New Coastie – Sunscreen and sand

I have a most un-Coasty confession: I hate the sand. Not the idea of sand. The reality of it. The way it sneaks into shoes, snacks, car seats, and somehow into parts of your body that were fully clothed five minutes ago. Sand doesn’t visit. Sand moves in. Who hasn’t cringed with disgust when biting into a flaky piece of fried Hoki and felt the crunch of glassy sand between the teeth?

And yet I love the sea. Properly love it. The moment you step in at Stanmore Bay beach, and the water does that cold, clean slap to the ankles, my brain goes quiet. The sea is your calm friend. The sand is… a passive-aggressive flatmate.

So, every summer I turn up anyway, because this is the Coast, and we do summer like it’s our civic duty. It all starts with sunscreen. You buy the “big family bottle” with confidence in November and put it somewhere “obvious” to use every time you go out. But do you? By February it’s either missing, melted, or has turned into that weird separated mayonnaise. But one day you still squeeze it hopefully. A pale blob appears. You rub it in like you’re icing a cake.

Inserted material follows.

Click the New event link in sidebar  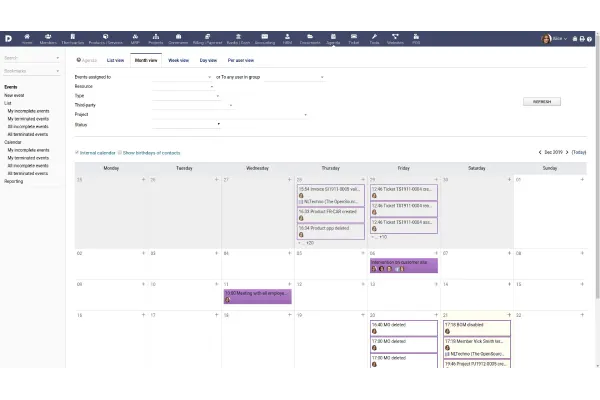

Beach etiquette kicks in right after that, because the beach has rules. Nobody wrote them down, but we all know when someone breaks one.

There’s the towel treaty: claim a spot, but not a whole suburb. There’s speaker law: if your playlist is louder than the waves, your parents have not raised you well. There’s dog diplomacy: we adore your dog, but a wet-dog shake inside splash distance should come with a verbal warning. And there’s promenade manners: if you stop dead in the middle of the path, please glance behind you first, some of us are carrying a screaming toddler, three towels, and a bag that weighs as much as a boat.

But my favourite rule is the sunscreen clause. It’s the moment a parent realises they brought everything – snacks, a crime thriller, juice, a cricket set, a spare change of clothes for the spare change of clothes, but no sunscreen. A frantic bag-dig followed by a slow look around. This is where the Coast is quietly lovely, someone will offer theirs. No lecture. No judgement. Just a squirt, a nod, and the unspoken “we’ve all been there”. Sometimes, you help the local economy with a purchase of a small tube just for today. At the end of the summer, you have 23 of those small “just for today” sunscreen tubes.

Now, here’s another contradiction I can’t stop thinking about. New Zealanders chase the tan like it’s a medal. We’ll crisp ourselves up to “get a bit of colour” (and then spend two days drenched in aloe vera). Back where I’m from, Karachi, many people buy face-whitening creams to stay as fair as possible. Opposite cravings. Same human impulse. Is it a colonial hangover? Or is it simply the old story of wanting what we don’t have?

Either way, you’ll find me under a tree, aiming for sea-time, not sun-time, still losing the fight with sand, still grateful for strangers with SPF. See you at the beach.